Nella piazza di Danisinni continua iniziativa Teatro Massimo

Redazione ANSA

Danisinni è un quartiere di Palermo dove vivono settemila persone, in un'area fisicamente depressa, sotto il livello del mare. Manca tutto: nessun esercizio pubblico, nessuna fermata dell'autobus (è fuori dal piano dei trasporti), dispersione scolastica alle stelle, disoccupazione al 90%. Ma Danisinni ha la musica.
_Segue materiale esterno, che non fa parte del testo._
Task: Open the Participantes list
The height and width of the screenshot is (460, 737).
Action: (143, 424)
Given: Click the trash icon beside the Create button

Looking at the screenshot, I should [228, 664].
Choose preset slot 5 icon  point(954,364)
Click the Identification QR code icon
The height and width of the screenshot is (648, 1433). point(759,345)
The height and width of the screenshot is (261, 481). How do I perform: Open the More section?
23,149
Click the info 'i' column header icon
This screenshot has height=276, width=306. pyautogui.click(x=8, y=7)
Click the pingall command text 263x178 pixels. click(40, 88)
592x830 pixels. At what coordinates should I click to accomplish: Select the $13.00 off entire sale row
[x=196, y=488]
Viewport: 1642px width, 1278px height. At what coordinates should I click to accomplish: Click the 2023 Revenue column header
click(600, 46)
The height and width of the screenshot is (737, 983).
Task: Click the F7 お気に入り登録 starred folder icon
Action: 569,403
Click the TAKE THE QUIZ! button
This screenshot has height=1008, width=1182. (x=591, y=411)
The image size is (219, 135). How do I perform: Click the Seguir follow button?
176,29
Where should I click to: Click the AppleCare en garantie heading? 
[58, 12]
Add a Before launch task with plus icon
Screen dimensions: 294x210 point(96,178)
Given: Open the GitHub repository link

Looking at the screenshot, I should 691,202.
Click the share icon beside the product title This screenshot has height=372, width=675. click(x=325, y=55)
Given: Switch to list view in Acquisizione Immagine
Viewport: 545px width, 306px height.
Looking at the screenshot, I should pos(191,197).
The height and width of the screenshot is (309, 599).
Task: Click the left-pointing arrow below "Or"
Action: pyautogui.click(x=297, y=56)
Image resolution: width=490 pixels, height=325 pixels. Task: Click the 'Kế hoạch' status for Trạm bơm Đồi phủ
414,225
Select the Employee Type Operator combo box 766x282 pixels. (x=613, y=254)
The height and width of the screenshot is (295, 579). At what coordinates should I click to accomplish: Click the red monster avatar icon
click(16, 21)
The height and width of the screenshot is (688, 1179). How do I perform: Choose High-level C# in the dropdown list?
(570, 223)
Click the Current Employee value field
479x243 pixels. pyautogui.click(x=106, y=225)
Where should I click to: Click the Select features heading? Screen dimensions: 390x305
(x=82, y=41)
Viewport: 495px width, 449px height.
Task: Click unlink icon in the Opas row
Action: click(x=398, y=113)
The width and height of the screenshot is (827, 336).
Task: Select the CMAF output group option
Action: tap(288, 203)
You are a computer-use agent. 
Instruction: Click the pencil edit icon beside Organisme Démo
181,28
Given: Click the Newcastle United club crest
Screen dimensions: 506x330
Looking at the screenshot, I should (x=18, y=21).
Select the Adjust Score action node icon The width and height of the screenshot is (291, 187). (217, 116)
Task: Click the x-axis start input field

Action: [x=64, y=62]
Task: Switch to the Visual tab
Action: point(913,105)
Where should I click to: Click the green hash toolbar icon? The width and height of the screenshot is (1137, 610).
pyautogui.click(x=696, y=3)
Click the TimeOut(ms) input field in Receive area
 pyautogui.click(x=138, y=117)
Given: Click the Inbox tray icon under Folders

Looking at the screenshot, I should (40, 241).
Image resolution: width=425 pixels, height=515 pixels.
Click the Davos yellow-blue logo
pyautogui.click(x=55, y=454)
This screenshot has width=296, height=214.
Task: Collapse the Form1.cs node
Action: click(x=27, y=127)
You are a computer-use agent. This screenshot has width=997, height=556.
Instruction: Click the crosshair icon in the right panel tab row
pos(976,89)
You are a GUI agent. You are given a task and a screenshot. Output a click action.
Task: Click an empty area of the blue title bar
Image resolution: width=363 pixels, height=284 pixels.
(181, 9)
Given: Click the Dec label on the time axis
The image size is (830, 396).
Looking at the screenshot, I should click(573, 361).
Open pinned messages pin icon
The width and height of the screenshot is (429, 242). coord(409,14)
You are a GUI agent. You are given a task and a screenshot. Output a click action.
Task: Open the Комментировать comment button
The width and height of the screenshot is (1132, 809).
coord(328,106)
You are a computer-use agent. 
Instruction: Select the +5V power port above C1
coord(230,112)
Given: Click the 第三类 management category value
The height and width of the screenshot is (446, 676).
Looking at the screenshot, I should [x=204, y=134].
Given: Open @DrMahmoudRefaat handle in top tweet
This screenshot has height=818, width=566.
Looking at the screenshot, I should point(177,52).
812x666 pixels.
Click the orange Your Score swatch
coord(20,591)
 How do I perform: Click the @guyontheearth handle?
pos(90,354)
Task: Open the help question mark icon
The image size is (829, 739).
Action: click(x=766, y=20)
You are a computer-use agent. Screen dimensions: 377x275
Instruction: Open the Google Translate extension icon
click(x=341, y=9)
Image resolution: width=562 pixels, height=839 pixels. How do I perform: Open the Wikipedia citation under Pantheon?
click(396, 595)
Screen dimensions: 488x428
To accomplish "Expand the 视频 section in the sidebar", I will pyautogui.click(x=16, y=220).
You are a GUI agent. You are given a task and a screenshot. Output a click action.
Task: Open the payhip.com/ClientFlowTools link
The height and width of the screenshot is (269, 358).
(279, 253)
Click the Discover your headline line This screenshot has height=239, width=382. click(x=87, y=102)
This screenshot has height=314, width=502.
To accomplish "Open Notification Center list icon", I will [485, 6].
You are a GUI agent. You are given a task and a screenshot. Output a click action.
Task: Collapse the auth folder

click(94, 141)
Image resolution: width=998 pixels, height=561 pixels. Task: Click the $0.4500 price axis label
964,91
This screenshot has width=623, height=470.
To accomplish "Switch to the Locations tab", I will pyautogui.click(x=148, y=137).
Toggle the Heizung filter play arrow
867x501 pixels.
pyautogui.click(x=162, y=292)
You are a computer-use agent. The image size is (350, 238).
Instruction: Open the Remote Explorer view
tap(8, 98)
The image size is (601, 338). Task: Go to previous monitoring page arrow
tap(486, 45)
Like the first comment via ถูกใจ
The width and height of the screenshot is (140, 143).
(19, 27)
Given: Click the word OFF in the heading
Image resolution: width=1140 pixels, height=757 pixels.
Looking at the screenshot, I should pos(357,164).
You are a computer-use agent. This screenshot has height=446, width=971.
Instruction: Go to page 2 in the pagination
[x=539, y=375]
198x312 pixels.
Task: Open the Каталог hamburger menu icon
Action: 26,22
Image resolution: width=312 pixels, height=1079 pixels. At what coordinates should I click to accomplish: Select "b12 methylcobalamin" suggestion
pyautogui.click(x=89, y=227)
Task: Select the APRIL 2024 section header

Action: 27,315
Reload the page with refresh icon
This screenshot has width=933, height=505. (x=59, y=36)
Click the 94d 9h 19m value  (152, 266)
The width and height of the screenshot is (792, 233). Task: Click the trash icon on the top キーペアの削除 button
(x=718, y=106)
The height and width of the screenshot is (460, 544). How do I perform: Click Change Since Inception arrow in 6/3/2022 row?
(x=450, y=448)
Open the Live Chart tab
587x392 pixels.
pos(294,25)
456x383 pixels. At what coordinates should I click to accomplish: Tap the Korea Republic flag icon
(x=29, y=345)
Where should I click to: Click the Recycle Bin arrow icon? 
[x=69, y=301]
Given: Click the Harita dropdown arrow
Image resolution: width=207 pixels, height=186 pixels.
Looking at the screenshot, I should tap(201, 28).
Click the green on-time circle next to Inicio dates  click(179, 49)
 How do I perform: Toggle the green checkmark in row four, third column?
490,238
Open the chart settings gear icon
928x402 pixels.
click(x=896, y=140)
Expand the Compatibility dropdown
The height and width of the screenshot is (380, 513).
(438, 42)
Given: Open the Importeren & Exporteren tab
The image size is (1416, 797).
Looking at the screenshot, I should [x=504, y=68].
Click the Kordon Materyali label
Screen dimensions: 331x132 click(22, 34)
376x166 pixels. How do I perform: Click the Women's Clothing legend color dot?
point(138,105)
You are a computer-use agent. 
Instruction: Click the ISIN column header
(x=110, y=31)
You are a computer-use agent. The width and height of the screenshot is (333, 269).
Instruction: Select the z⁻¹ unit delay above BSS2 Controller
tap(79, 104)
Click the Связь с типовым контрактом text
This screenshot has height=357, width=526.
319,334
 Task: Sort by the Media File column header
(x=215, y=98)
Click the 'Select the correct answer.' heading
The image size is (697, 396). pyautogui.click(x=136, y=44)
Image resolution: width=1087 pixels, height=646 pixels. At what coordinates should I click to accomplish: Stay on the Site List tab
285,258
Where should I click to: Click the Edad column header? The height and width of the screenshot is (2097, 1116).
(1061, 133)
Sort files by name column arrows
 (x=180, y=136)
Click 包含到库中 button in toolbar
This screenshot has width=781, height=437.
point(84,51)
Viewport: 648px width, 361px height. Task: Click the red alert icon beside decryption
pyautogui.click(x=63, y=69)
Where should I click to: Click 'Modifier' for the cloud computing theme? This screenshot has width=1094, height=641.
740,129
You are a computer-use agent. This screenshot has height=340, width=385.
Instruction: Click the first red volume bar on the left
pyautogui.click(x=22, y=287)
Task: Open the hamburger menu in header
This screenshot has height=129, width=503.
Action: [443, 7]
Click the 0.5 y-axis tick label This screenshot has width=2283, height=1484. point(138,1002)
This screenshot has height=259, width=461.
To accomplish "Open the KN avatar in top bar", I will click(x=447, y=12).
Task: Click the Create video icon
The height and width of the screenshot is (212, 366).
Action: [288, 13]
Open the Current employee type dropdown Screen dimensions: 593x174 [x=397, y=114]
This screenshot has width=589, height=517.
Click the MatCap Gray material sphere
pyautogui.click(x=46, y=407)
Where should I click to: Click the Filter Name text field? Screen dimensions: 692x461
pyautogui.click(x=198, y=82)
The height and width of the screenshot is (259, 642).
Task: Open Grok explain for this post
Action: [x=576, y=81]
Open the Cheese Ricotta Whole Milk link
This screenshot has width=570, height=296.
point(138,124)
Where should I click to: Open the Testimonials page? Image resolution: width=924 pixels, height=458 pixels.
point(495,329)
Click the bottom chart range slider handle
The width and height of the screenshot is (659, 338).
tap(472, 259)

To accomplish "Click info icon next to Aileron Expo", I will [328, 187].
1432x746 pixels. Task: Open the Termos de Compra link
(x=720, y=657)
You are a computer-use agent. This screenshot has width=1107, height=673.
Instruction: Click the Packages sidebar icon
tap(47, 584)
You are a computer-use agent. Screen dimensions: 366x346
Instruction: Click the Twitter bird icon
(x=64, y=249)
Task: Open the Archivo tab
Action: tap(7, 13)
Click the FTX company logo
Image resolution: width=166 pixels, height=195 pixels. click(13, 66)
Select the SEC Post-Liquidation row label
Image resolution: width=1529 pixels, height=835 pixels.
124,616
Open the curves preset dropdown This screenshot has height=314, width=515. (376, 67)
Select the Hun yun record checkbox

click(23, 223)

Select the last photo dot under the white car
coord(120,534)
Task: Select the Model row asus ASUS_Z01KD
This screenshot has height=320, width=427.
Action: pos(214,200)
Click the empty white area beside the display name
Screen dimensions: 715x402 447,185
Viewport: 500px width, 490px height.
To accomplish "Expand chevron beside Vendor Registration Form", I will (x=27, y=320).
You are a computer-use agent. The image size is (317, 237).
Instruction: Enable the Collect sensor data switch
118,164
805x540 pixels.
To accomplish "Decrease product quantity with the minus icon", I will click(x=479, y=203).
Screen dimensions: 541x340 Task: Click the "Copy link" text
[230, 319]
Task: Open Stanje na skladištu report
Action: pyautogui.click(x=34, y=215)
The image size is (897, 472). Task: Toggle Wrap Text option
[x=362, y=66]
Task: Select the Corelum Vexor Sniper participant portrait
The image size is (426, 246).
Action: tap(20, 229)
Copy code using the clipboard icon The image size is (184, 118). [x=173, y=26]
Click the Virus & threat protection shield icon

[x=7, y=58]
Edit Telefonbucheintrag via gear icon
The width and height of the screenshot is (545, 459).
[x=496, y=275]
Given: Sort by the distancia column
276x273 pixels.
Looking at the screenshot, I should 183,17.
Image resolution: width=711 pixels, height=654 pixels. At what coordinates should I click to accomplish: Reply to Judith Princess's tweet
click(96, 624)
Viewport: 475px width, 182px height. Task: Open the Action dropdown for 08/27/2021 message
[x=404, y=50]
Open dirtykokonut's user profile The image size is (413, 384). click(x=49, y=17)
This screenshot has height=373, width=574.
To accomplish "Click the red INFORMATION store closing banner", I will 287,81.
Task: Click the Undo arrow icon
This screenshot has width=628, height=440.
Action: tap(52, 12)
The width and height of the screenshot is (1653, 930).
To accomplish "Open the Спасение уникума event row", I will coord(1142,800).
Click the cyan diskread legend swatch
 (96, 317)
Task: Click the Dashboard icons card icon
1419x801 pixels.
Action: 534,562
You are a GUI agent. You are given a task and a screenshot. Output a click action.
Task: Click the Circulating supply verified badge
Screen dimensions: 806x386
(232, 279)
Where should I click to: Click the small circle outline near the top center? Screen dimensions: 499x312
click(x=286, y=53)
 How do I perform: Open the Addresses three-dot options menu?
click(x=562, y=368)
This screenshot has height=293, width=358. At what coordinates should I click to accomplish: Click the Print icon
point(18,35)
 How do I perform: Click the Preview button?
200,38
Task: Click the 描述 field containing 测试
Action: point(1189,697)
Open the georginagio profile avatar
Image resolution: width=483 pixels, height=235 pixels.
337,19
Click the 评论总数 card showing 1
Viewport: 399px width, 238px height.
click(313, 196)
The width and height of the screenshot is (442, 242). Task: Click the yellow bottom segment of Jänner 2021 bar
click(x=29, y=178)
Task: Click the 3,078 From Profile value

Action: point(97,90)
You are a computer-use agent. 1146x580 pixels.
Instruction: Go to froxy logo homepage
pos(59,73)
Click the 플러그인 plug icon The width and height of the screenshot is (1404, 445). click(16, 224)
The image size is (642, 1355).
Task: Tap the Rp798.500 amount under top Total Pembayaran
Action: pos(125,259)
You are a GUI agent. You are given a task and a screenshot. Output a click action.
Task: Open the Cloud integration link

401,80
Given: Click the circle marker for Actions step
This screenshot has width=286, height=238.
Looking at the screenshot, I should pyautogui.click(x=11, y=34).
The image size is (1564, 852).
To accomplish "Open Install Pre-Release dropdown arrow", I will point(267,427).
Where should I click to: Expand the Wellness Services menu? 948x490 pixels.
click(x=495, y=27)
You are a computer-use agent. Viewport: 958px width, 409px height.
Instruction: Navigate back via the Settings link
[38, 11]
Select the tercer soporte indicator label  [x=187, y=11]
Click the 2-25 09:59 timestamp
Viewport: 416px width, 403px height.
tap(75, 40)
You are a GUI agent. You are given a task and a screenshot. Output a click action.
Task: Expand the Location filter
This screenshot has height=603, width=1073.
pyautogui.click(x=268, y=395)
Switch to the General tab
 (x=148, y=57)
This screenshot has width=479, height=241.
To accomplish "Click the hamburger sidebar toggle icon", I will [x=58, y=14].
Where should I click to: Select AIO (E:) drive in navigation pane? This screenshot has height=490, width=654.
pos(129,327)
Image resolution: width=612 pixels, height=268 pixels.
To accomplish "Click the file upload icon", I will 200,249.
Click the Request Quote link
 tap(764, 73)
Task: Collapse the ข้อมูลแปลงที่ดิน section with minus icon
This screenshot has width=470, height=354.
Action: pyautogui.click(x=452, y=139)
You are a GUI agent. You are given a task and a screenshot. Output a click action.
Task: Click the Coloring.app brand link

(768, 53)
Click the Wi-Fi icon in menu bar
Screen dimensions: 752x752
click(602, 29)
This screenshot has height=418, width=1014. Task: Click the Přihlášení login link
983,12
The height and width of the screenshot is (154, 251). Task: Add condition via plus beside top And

Il Teatro Massimo di Palermo mette in scena "La Cenerentola" di Rossini nella piazza, a ridosso dell'orto voluto dal parroco, Fra Mauro, che ospita pecore, asini, galline.
    Domenica 15 settembre, alle 19, accanto alla fattoria degli animali, orchestra e cantanti daranno vita a "La Cenerentola" di Gioacchino Rossini.
    Il quartiere si prepara all'evento da febbraio. Quaranta abitanti di Danisinni canteranno nel coro, preparati da Manlio Messina. L'orchestra è fatta da ragazzi, la Massimo Kids orchestra, dai 10 ai 17 anni, diretta da Michele De Luca. Il progetto è giunto al secondo anno: nel 2018 andò in scena "L'elisir d'amore". Adesso è la volta di Cenerentola, regia di Fabio Cherstich che, ispirato dal luogo, prepara una sorpresa per il pubblico. "Il nostro - dice il regista - non è uno spettacolo, è un progetto che negli anni darà i suoi risultati.
    E' presto per dirlo, ma se anche due ragazzi diventassero musicisti, cantanti o attori, sarà una vittoria".
    Felicità effimera? "Non direi. Lavorano da alcuni mesi, e il prossimo anno sarà Danisinni ad andare in tournée in altri quartieri. Le scene sono di Gianluigi Toccafondi e i costumi vengono dalla sartoria del teatro. Le prove sono un caos: arrivano i bambini e cantano, discutono, imparano le melodie, fanno confusione. Ma tutto questo - spiega Cherstich - corrisponde alla costruzione di una comunità attraverso la lirica, che non è più un'arte elitaria, ma una gioia per tutti".
    Nel cast ci sono giovani professionisti, da Francesco Vultaggio a Dario Pometti, alla protagonista Marta Pluda, una Cenerentola che vive in una fattoria e bada agli animali del patrigno, Don Magnifico, interpretato da Giuseppe Esposito.
    Si replica martedì, sempre alle 19. (ANSA).